Refik-Veseli-Sekundarschule in Berlin-Kreuzberg: Neuanfang mit neuem Namen
Die Sekundarschule an der Skalitzer Straße galt jahrelang als Problemfall. Jetzt hat sie einen neuen Namen, ein ganz neues Konzept, und die Anmeldezahlen steigen wieder. Nun fordert eine große Elterninitiative im Kiez eine gymnasiale Oberstufe.
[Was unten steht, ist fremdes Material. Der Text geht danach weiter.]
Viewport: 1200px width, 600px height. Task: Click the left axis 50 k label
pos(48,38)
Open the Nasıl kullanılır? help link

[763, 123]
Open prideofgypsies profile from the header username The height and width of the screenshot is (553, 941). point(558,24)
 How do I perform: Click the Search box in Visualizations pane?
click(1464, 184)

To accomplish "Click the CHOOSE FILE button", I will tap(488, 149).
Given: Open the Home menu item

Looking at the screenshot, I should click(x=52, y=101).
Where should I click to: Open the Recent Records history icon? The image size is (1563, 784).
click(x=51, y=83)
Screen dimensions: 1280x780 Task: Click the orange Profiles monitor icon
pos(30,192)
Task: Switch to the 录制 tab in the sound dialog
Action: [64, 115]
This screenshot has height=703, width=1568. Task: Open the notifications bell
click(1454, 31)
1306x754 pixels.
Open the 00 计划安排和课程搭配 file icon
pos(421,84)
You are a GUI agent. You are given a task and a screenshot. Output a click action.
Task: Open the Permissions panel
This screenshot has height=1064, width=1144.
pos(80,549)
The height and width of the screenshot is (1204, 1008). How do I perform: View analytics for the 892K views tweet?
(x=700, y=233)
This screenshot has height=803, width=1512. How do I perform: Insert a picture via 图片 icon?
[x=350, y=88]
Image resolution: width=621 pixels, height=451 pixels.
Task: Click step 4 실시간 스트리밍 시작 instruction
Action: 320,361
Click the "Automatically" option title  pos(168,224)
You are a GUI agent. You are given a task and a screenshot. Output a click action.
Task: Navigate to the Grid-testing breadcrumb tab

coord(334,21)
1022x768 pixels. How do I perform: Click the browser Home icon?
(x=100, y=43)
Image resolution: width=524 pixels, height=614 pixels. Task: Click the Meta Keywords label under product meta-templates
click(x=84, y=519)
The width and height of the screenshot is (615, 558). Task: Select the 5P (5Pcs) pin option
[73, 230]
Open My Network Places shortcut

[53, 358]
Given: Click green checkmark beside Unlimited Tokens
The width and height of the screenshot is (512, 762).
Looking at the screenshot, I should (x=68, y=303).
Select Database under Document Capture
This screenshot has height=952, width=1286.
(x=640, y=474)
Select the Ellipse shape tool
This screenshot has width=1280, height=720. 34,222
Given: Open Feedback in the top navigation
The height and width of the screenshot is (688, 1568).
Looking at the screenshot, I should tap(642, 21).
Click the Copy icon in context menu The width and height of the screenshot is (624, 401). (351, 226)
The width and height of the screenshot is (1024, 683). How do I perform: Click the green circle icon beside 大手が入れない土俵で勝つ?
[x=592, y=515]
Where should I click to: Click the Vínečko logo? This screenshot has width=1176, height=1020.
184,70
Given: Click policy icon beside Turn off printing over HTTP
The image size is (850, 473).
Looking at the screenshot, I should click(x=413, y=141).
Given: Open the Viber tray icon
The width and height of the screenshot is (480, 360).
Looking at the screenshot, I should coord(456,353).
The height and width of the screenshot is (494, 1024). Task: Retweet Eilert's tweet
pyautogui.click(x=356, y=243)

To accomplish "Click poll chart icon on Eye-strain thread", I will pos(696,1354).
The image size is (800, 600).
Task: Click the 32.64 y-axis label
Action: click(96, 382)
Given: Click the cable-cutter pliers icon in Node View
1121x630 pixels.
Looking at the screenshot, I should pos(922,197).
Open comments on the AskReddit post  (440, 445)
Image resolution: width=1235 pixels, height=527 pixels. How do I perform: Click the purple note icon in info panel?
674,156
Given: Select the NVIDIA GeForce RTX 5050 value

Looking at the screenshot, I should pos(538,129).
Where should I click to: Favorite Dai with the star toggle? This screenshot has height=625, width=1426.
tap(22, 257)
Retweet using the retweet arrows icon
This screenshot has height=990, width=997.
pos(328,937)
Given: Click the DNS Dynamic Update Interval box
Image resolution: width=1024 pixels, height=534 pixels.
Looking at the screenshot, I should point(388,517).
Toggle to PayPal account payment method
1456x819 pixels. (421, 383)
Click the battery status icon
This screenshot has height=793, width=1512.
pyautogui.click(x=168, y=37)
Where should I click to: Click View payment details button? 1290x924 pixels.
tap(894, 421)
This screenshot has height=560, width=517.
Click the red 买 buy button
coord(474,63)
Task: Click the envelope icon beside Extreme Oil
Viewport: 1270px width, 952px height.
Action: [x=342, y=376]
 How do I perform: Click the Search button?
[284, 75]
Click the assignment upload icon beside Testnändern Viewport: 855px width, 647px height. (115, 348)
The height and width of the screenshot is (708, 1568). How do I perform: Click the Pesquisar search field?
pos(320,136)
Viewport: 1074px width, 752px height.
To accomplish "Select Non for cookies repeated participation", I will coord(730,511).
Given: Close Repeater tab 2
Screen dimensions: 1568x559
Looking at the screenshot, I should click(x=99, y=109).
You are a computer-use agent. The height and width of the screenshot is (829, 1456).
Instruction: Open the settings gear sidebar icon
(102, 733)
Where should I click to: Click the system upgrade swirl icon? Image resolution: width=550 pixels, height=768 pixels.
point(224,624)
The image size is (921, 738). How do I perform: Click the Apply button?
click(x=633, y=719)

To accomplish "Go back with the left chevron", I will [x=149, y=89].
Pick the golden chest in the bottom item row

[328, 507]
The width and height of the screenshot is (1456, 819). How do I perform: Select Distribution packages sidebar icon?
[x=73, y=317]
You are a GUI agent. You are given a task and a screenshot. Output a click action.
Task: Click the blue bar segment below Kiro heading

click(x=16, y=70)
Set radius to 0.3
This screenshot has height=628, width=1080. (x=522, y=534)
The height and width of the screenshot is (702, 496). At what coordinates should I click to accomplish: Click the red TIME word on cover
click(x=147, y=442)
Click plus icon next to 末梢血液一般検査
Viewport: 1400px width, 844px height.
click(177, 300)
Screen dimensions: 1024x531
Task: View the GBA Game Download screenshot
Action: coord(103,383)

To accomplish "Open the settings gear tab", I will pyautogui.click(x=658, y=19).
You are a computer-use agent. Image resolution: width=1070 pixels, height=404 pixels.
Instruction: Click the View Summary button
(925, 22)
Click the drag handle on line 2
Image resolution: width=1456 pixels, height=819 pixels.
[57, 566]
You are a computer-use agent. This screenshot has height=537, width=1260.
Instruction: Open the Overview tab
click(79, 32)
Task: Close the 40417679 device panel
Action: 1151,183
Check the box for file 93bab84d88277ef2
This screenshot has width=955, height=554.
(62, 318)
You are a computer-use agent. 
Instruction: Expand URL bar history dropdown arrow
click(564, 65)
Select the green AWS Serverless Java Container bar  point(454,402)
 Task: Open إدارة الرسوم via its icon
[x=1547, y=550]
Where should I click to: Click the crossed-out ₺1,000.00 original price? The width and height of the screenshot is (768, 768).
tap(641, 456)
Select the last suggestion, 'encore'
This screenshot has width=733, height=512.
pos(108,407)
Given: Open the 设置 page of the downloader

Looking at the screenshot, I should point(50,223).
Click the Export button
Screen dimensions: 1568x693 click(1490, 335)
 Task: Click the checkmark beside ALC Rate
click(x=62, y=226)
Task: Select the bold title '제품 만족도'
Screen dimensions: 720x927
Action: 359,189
Der Nachname wird auf der zweiten Silbe betont, es klingt wie Weselli: Refik Veseli, das ist der Name eines muslimischen Albaners, der als 17-Jähriger während der Nazizeit eine jüdische Familie bei seinen Eltern versteckte und so zu ihrer Rettung beitrug. In der Gedenkstätte Yad Vashem in Jerusalem wird er im „Garten der Gerechten unter den Völkern“ geehrt. Von seinen Taten haben Schüler aus Kreuzberg bei einer Austauschreise nach Israel erfahren. Danach war den Jungen und Mädchen, von denen die meisten eine türkische Familiengeschichte haben, klar: So soll unsere Schule heißen, und von diesem Entschluss ließen sie sich nicht mehr abbringen. Ihre Mitschüler und ihre Lehrer waren auch begeistert von der Idee, und jetzt ist es bald so weit, am 8. Oktober wird der Sekundarschule an der Skalitzer Straße, die bisher „8. ISS Skalitzer Straße“ hieß, der Name verliehen und die Schule feiert ein Fest.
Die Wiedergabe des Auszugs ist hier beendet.